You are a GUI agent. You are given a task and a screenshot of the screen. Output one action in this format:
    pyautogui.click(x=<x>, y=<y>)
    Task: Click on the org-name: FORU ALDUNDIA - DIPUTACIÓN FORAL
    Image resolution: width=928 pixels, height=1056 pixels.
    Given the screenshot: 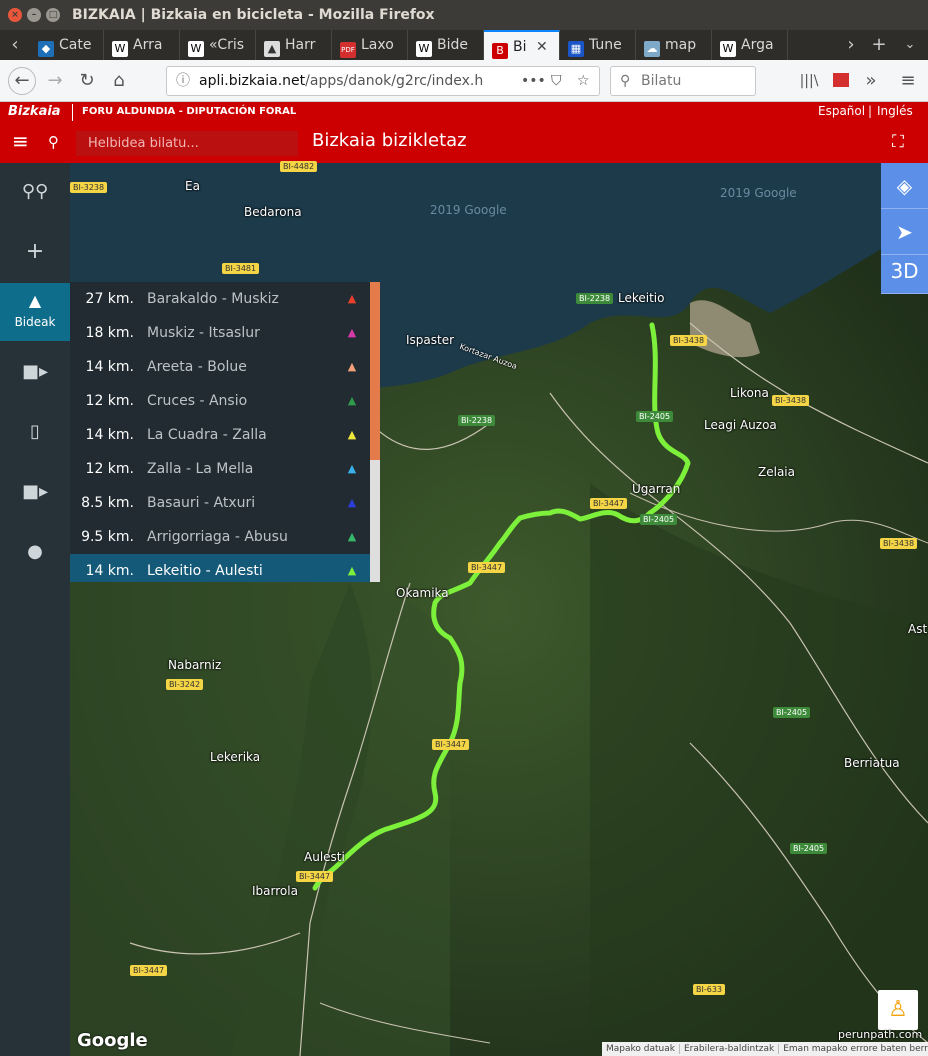 What is the action you would take?
    pyautogui.click(x=190, y=112)
    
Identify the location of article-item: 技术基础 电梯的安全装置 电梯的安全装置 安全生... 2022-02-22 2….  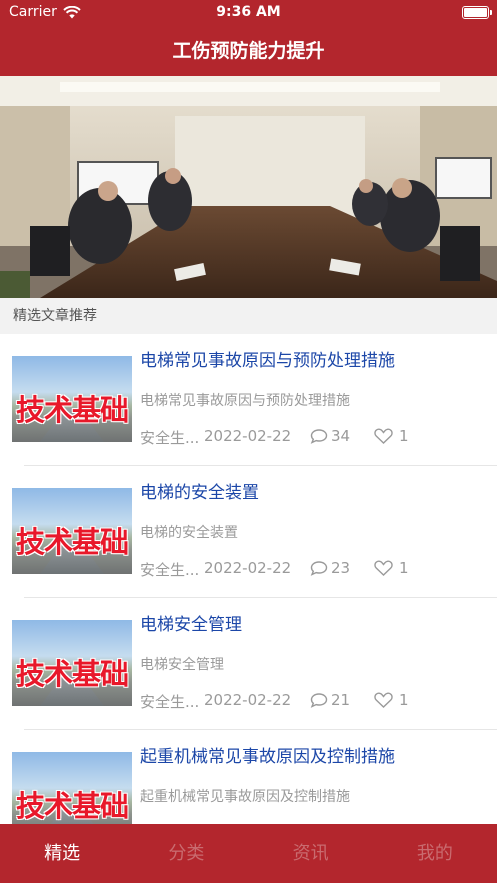
(248, 532).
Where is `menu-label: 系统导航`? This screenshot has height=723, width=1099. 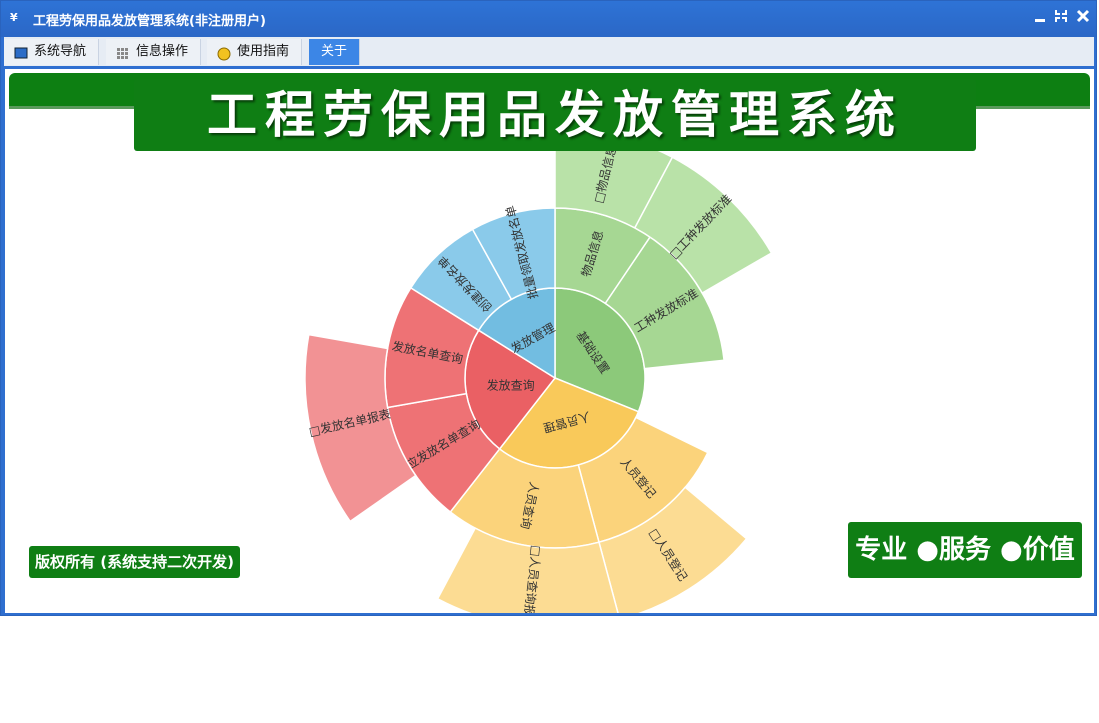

+++

In the stretch of the listing from the line containing "Identify the location" through its end, change "location" to "position" and leave all else as it is. Reproduce only that stretch, without the pictures.

Identify the position of article-item: 技术基础 电梯的安全装置 电梯的安全装置 安全生... 2022-02-22 2….  
(248, 532).
Where is `menu-label: 系统导航`? This screenshot has height=723, width=1099. 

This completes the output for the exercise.